Também eu visto um paletó social. Só que, em vez de sandálias, calço sapatos novos e escovados. Meu terno não é novo, mas quase nunca o uso. Minhas meias são de seda. Será isso, essa estampa de homem civilizado, que me indispõe com o homem da pasta? Essa ideia não faz sentido algum, e chega a ser repulsiva. Vou dizer a verdade: fico torcendo para que ele seja impedido de fazer seu exame. Que seja mandado de volta para casa. Que sofra. Que seja castigado. Mas por que ele deveria ser castigado? De onde vem esse meu ódio? O que o sujeito me fez?
Começo a sentir medo do ódio que cresce dentro de mim. O que me perturba não é o homem, mas o que sinto. A náusea, descabida, aumenta. A repulsa. Não repulsa ao homem, mas repulsa a mim mesmo. Tento pensar em outra coisa. Tento silenciar. Tento me castigar? Ouço estalos de chicote que vêm dos fundos da recepção. Sei que são uma ilusão, são obra de meus nervos, mas meu medo aumenta. Agora tenho a sensação de que o homem, ciente de meus pensamentos agressivos, passa a me encarar. Só me resta encará-lo também.
E só então vejo claramente: grossas lágrimas escorrem dos olhos do homem da pasta. Se a falta de um documento o impede de fazer o exame, por que ainda espera? Já devia ter ido embora. Devia, mas não foi. Voltou à mesma cadeira e continua a esperar. O que mais ele quer? As lágrimas aumentam e escorrem pelas bochechas. Em desamparo, ele se abraça mais ainda à pasta. O mais grave, o mais intolerável é que, quanto mais lágrimas escorrem em sua face, mais raiva eu sinto. Raiva do homem, ou de mim?
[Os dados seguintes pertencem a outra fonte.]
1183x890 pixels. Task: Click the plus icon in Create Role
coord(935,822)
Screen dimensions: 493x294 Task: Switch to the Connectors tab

Preciso admitir: sou eu, com minha aparência civilizada e limpa, que carrego um lobo no peito. É em mim que a natureza se torna desgovernada e cruel. Sou eu o agressor, e não ele. Sou eu o selvagem. Entendo então que devo fugir dali, já que é impossível fugir de mim. Vou até o guichê e devolvo a senha. “Não posso esperar mais.” O rapaz examina o número e diz: “Mas o senhor será o próximo”. Tentando matar o lobo que carrego no peito, sem pensar, eu sugiro: “Está vendo o homem da pasta? Chame-o em meu lugar”. O rapaz é ríspido: “Isso é impossível. Ele não trouxe os documentos necessários”.
Penso em me despedir do homem da pasta. Mas ele não me entenderá. Na verdade, é de mim, ou de algo em mim, que me despeço. Do lobo? Ainda o examino mais um pouco. Ele se agarra à pasta, como a um bote salva-vidas. Agora está claro: o nojo que sinto é de mim mesmo. O homem da pasta é só um álibi. Uma vítima. Um trampolim que usei para chegar ao pior de mim. De repente, o sujeito passa a soluçar. Uma senhora se ergue e o consola. Ampara-o, zelosa, até a toalete. Logo que eles desaparecem no corredor, saio em disparada pela entrada principal. Chamo um Uber. Respiro fundo. Fujo, mas o maldito lobo continua no meu pé.